Testo da leggere:

....

Sono 11 i centri di detenzione operativi ad oggi in Libia, formalmente controllati dal Governo di accordo nazionale. 2800 i migranti ancora reclusi nelle strutture, tra cui 1700 sotto mandato dell’UNHCR. Un numero parziale perché numerosi sono i centri informali gestiti da varie organizzazioni criminali da cui in questi anni sono transitati migliaia di persone.
Sono dati raccolti da Medu – Medici per i diritti umani e pubblicati nel rapporto “La fabbrica della tortura”, in cui si evidenzia che dei 660 mila migranti sbarcati in Italia a partire dal 2014 – la maggior parte provenienti dall’Africa occidentale o dal Corno d’Africa – circa il 90% di essi ha trascorso settimane, mesi o anni in Libia.

....

Il compito: Riprendi il testo sui centri di detenzione in Libia subito dopo la sua ultima frase e portalo avanti.

....

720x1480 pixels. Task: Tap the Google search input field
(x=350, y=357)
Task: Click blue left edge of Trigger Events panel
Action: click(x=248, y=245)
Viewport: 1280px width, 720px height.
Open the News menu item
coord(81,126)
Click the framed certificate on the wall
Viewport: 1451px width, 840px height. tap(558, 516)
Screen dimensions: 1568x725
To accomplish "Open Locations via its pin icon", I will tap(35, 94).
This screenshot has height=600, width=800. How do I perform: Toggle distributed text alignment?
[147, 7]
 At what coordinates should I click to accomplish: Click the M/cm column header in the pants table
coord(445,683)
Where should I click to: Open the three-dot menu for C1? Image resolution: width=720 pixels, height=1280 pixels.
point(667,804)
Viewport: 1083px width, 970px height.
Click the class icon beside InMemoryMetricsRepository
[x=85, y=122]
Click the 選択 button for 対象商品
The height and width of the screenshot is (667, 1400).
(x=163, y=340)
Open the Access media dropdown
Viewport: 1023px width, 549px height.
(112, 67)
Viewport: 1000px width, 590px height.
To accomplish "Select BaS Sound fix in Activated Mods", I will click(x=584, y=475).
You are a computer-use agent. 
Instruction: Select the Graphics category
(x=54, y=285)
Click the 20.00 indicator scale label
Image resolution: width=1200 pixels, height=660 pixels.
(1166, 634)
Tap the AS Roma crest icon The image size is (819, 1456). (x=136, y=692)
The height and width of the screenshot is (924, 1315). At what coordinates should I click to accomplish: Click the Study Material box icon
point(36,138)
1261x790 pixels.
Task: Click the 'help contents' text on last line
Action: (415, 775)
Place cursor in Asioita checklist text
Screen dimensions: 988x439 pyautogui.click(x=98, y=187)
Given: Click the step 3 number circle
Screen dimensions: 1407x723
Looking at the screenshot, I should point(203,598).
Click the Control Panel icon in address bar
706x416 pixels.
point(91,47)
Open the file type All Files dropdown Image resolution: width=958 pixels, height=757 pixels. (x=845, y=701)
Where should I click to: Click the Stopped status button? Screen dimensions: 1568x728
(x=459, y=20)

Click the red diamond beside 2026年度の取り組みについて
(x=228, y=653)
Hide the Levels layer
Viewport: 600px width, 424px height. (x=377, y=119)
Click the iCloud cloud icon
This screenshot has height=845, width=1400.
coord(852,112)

....

La tua risposta:
Il rapporto si basa su oltre tremila testimonianze di migranti e rifugiati transitati dalla Libia, raccolte nell’arco di sei anni dal 2014 al 2020, che illustrano l’effettivo quadro di violazioni dei diritti umani in Libia e le violenze che si consumano sistematicamente nel territorio, all’interno e fuori dai centri di detenzione e di sequestro.
Tre i punti di vista alla base dell’analisi: 1) i flussi migratori che giungono in Italia dalle coste libiche; 2) il sistema di abusi e di sfruttamento che si consuma in Libia ai danni di migranti e rifugiati; 3) le conseguenze psico-fisiche delle violenze subite. Viene inoltre approfondito il confronto di due fasi; i tre anni che precedono l’accordo Italia-Libia sui migranti (febbraio 2014 – gennaio 2017) e i tre anni successivi al medesimo accordo (febbraio 2017 – gennaio 2020).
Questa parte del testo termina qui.